Saved entries

----

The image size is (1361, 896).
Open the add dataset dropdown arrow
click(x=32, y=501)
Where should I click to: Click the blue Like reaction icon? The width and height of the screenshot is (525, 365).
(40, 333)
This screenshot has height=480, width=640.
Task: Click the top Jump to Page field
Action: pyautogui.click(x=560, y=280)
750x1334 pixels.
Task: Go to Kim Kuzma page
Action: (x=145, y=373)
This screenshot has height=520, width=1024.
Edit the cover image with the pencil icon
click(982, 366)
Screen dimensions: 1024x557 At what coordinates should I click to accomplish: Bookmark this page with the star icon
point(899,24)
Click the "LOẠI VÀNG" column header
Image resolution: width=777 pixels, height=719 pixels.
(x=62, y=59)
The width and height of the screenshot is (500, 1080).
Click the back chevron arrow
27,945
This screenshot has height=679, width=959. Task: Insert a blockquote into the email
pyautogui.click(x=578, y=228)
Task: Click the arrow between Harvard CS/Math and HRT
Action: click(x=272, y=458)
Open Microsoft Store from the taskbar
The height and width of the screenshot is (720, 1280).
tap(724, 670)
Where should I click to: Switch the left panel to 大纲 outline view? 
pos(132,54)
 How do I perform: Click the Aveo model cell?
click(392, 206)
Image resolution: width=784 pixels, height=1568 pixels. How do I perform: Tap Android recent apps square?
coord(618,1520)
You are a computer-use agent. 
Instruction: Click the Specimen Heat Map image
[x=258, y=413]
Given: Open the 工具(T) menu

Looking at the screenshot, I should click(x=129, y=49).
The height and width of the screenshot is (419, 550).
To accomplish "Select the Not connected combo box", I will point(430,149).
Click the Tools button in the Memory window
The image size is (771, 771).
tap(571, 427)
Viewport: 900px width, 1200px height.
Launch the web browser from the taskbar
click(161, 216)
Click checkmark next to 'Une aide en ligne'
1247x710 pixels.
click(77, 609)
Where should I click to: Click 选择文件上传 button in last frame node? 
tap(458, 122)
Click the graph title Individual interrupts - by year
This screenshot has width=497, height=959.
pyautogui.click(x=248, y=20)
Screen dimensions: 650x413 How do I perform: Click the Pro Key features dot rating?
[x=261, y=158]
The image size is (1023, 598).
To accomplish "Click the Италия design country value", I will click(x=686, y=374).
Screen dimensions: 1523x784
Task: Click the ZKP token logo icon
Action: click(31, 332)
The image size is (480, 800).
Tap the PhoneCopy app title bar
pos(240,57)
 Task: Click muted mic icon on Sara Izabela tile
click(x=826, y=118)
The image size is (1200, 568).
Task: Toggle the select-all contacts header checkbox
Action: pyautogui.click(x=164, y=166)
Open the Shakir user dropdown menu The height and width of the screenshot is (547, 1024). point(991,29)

----

▸ **TASK STATEMENT**: In the records above, retype exactly the lines from the one with "The image size is (771, 771)." through the last one.

▸ **ANSWER TO THIS TASK**:
The image size is (771, 771).
tap(571, 427)
Viewport: 900px width, 1200px height.
Launch the web browser from the taskbar
click(161, 216)
Click checkmark next to 'Une aide en ligne'
1247x710 pixels.
click(77, 609)
Where should I click to: Click 选择文件上传 button in last frame node? 
tap(458, 122)
Click the graph title Individual interrupts - by year
This screenshot has width=497, height=959.
pyautogui.click(x=248, y=20)
Screen dimensions: 650x413 How do I perform: Click the Pro Key features dot rating?
[x=261, y=158]
The image size is (1023, 598).
To accomplish "Click the Италия design country value", I will click(x=686, y=374).
Screen dimensions: 1523x784
Task: Click the ZKP token logo icon
Action: click(31, 332)
The image size is (480, 800).
Tap the PhoneCopy app title bar
pos(240,57)
 Task: Click muted mic icon on Sara Izabela tile
click(x=826, y=118)
The image size is (1200, 568).
Task: Toggle the select-all contacts header checkbox
Action: pyautogui.click(x=164, y=166)
Open the Shakir user dropdown menu The height and width of the screenshot is (547, 1024). point(991,29)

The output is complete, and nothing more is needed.